Após deixar o corpo inerte de carne, o Espírito torna-se errante! Isso acontece com a maioria deles. Porque nunca cogitou da vida espiritual! Pois era materialista, sensualista, e somente queria viver nos excessos da matéria. Somente encontrará um "norte" em sua nova vida, a vida verdadeira; não a mentirosa ilusão, que acreditava viver; quando saturar de tanto sofrimento.
"...assim o homem se deita e não se levanta; enquanto existirem os céus, não acordará."
Os materialistas somente "acordam" na vida espiritual, quando se tornarem humildes bastante, para encarar o espelho do próprio ego; e vislumbrar a verdadeira face horrenda saturada de sofrimento.
"...enquanto existirem os céus, não acordará, nem será despertado do seu sono."

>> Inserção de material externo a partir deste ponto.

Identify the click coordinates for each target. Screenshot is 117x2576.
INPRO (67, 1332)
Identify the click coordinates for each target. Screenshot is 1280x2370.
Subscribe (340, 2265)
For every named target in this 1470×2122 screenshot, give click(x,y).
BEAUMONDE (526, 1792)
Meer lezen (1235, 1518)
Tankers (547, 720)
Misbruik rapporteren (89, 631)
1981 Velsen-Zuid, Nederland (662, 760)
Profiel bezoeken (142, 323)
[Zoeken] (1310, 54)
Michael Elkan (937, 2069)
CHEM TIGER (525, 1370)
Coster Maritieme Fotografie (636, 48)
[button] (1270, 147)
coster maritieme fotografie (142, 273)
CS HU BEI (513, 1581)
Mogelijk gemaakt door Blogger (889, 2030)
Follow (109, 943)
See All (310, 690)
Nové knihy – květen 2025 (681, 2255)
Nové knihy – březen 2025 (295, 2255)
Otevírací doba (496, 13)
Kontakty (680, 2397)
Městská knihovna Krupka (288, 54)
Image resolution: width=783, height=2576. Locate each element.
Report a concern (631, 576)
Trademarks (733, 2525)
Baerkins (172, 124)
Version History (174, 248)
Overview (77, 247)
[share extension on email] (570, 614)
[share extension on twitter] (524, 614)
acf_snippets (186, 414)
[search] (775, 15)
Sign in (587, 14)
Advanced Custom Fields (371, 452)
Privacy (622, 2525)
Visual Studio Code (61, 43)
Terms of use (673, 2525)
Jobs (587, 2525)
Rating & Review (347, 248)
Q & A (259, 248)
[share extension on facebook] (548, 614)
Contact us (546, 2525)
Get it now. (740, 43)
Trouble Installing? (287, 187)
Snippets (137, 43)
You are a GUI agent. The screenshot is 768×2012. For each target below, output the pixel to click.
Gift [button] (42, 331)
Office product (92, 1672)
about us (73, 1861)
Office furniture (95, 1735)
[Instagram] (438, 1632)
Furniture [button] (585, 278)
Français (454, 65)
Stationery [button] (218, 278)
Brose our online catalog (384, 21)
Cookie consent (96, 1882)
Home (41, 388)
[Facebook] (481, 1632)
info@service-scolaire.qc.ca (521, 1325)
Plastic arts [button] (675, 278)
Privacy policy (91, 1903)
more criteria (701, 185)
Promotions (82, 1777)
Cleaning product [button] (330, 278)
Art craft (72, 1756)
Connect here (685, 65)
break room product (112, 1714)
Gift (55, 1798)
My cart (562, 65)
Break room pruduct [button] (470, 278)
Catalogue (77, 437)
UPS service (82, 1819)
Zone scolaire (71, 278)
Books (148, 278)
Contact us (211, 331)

Reflete Jó: Será que a vida continua para além da morte? E depois? Poderá a criatura retornar, assim como a árvore, brotará o homem novamente? Dará ele também frutos da sua carne? Pois existem também, árvores que são estéreis.
"Morre o homem, e depois volta a viver?"
Será que posso eu esperar ser substituído? se sim, esperaria de bom grado esta substituição. Refletiu Jó silenciosamente consigo mesmo. Embora o conceito de reencarnação de Jó seja um tanto distorcido, como é comum aos homens optarem pelo mais fácil; quando se trata de compromissos e responsabilidades. Mesmo assim, podemos chamar de um conceito primitivo da reencarnação.
"...como as águas gastam as pedras, e as cheias arrebatam o pó da terra, assim destrói a esperança do homem."
Somente o Criador é eterno! Tudo na criação se renova constantemente; e o homem também está inserido nesse infinito "vir a ser." Finalmente constata Jó que, cada criatura de Deus, tem o próprio caminho evolutivo; isso é particular e intrasferível.
"Os seus filhos recebem honras, e ele o não sabe; são humilhados, e ele o não percebe."
O ser humano não é um marionete de Deus! O maior legado do Criador a sua criatura, é o livre arbítrio. Somete o homem escolhe o caminho a trilhar. Se escolher bem, se aproxima do Criador; quando escolhe mal, afasta-se do Criador.
"Ele sente as dores apenas de seu próprio corpo, e só a seu respeito sofre sua alma."
"Pois assim como, por uma só ofensa, veio o juízo sobre todos os homens para condenação, assim também, por um só ato de justiça, veio a graça sobre todos os homens para justificação que dá vida." (I Romanos, 5:18).